Content & Authority
Original Research
Original research is content built on data you generated yourself — surveys, benchmarks, experiments, analyses of proprietary datasets — rather than compiled from existing sources. It earns links and media coverage in traditional SEO, and it is among the strongest citation magnets in AI search because language models preferentially cite primary sources for factual claims.
What counts as original research
Original research means you produced the underlying data: surveying your market, benchmarking products under controlled conditions, analyzing aggregate patterns from your own platform, or running structured experiments. The bar is verifiable novelty — findings that did not exist before you published them, with methodology transparent enough that others can assess and cite them confidently.
Formats range from annual industry reports and salary surveys to one-off studies and data-backed blog posts. What separates research from content marketing dressed as research is methodological honesty: stated sample sizes, collection methods, limitations, and access to the numbers behind the charts.
Why LLMs gravitate to primary sources
When an AI engine asserts a statistic, it needs somewhere to point. Aggregator content that repeats a number traces back to an origin, and retrieval systems and models alike tend to credit the origin. Publishing original numbers makes you that origin: every downstream repetition of your statistic — in articles, reports, and answers — reinforces your position as the citable source. This is information gain in its purest form.
Original research also compounds through digital PR: journalists and bloggers cite striking findings, those third-party mentions enter AI training data, and the brand-finding association persists in models long after the campaign ends.
Running research that gets cited
Choose questions your audience and the press actually care about, where no good data exists. Keep methodology rigorous and visible, give every key finding a quotable one-sentence formulation with the number and the source in the same sentence, and publish a summary section that stands alone for passage extraction. Refresh recurring studies annually so engines treat yours as the current reference. Tracking which findings surface in AI answers — and which engines repeat them — shows the real citation yield of each study.
Frequently asked questions
Why does original research perform well in AI search?
AI engines need citable sources for factual claims, and primary data is the strongest claim to citation: the model cannot generate your statistics itself, and aggregators repeating them ultimately trace back to you. Original findings also spread through third-party coverage, multiplying the brand mentions models learn from.
What if I don't have a big dataset for original research?
Scale matters less than novelty and rigor. A 200-respondent survey of a niche audience, a hands-on benchmark of ten tools, or an analysis of public data nobody has examined can all produce citable findings. Transparent methodology and a genuinely unanswered question matter more than dataset size.
How should I format research findings for AI citation?
State each key finding as a self-contained sentence pairing the number with its source and date. Lead the page with a summary of the top findings, use clear headings per finding, and keep charts accompanied by text — AI crawlers read text, not images. Make the methodology easy to locate.
Related terms
Information Gain
Information gain is the measure of how much new, unique value a piece of content adds beyond what already exists on a topic. Content that merely restates consensus offers low gain; content with original data, novel analysis, or first-hand detail offers high gain — and gives both search engines and AI systems a reason to surface and cite it.
Digital PR
Digital PR is the practice of earning coverage, mentions, and links from online publications, journalists, and influential sites through newsworthy content, data stories, and expert commentary. Beyond backlinks, it shapes how brands appear in third-party sources — the material AI models learn from and retrieval engines cite when describing a market.
E-E-A-T
E-E-A-T stands for Experience, Expertise, Authoritativeness, and Trustworthiness.
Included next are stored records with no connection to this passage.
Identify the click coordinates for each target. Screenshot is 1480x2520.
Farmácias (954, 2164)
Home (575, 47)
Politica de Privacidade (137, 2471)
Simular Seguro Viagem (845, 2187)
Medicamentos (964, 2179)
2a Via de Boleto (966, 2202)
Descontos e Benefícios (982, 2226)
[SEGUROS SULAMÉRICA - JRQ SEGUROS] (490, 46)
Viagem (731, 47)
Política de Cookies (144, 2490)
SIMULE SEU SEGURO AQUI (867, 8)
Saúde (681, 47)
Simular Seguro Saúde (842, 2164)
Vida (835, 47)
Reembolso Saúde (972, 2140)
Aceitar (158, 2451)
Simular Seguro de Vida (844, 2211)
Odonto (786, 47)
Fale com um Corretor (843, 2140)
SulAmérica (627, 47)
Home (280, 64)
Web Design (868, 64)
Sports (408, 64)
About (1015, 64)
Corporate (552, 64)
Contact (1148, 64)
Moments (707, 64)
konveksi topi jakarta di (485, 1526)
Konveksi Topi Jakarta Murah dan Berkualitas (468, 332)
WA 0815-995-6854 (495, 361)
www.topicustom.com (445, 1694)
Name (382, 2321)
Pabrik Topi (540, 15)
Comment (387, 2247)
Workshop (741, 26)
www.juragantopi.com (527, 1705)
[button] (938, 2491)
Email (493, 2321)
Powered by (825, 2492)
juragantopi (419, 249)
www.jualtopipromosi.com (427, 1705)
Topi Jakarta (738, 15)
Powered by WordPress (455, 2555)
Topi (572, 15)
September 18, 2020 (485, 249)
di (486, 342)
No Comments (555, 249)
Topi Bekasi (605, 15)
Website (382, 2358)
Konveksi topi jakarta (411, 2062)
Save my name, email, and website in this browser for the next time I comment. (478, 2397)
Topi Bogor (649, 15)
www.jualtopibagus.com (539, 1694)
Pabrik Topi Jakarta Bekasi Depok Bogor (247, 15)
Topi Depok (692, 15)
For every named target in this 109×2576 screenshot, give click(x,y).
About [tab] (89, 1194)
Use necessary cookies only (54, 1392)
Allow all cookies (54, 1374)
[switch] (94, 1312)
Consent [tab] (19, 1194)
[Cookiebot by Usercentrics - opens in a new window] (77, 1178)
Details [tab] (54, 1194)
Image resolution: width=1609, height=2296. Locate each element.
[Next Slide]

It is the framework Google uses to assess content quality, especially for topics affecting health, finances, or safety. Strong E-E-A-T signals include author credentials, first-hand experience, accurate sourcing, and a consistent reputation across the web that both search engines and AI systems can verify.
AI Citation
An AI citation is a source link that an AI engine attaches to its generated answer, attributing a claim to a specific web page. Citations appear as numbered references or inline links in engines like Perplexity, ChatGPT Search, and Google AI Overviews. Earning citations drives referral traffic and signals that engines trust the cited domain.